The Senate Commerce Committee announced late Wednesday that Gigi Sohn, President Joe Biden’s pick to be the fifth commissioner at the Federal Communications Commission (FCC), is scheduled to have a vote on her nomination next week.
The committee announced that Sohn and around a dozen other nominees—including Alvaro Bedoya, Biden’s choice to be the fifth Federal Trade Commission (FTC) commissioner—are scheduled to have votes on Feb. 2.
While Sohn, a long-time public interest advocate and net neutrality supporter, has drawn rave reviews from advocacy groups and received a long list of endorsements from organizations, her confirmation process has been bumpy because of Republican objections.
During her confirmation hearing late last year, Republicans on the Senate Commerce Committee questioned Sohn’s “bias” against conservatives, something she vigorously defended herself against. Despite having her hearing late last year, the commerce committee did not vote on her nomination, forcing Biden to re-nominate her earlier this month.
Given the Republican opposition to both Sohn and Bedoya during their confirmation hearings last year, it’s likely the votes will be split 14-14 votes by the Commerce Committee. Under its rules, a tie still sends the confirmation to the full Senate for a vote. Last year, Bedoya was approved by a 14-14 vote last year, but the full Senate never took up his nomination, necessitating the upcoming committee re-vote.
Recently, Sen. Roger Wicker (R-Miss.), the ranking member of the committee who has swatted down numerous attempts to force votes on a net neutrality bill, tried to call for a second confirmation hearing for Sohn. He cited concerns about her involvement with Locast, a streaming service that showed over-the-air programing that was sued by broadcasters and eventually shuttered.
The request by Wicker was slammed as a “cynical” delay tactic by public interest groups.
If she’s voted favorably out of the Senate Commerce Committee, Sohn would face a vote before the full Senate. If she’s confirmed, she would give the FCC a full slate of commissioners for the first time during Biden’s presidency and give Democrats a 3-2 majority.

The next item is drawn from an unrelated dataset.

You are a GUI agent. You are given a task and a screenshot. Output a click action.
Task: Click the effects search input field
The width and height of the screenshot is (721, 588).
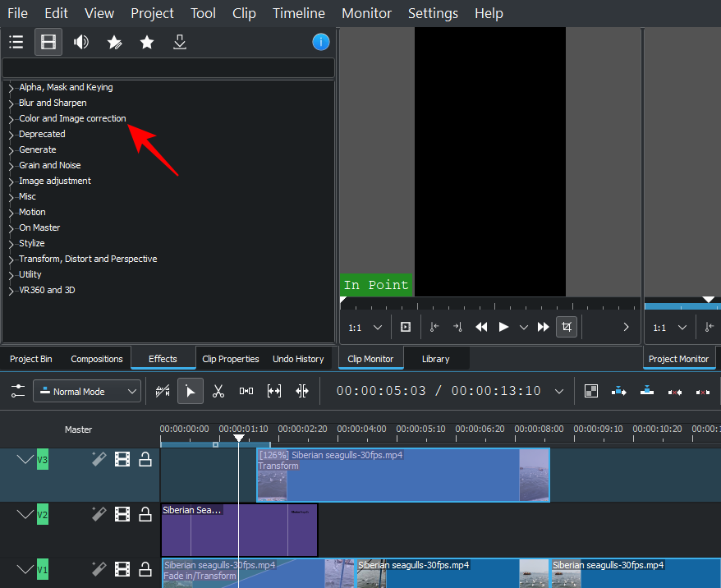(168, 67)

That majority would allow the FCC to tackle a number of different issues—such as restoring net neutrality rules and the FCC’s authority over the broadband industry—that would almost assuredly require a party-line vote.
Bedoya, Biden’s FTC pick, would also give the FTC a 3-2 Democratic majority.
Evan Greer, the director at digital rights group Fight for the Future, called Sohn and Bedoya “two of the strongest champions for digital justice and human rights ever to be nominated to positions like this” in a tweet on Wednesday night.
“Gigi Sohn is a no-nonsense professional and smart advocate for affordable internet access, rural broadband, net neutrality, and freedom of expression,” Greer tweeted, adding: “Alvaro Bedoya is an expert in privacy, biometric surveillance & algorithmic harm, and exactly who we need at the FTC right now.”
Public interest groups had begun to ramp up the pressure on the Senate Commerce Committee to schedule a vote on Sohn and Bedoya’s nominations.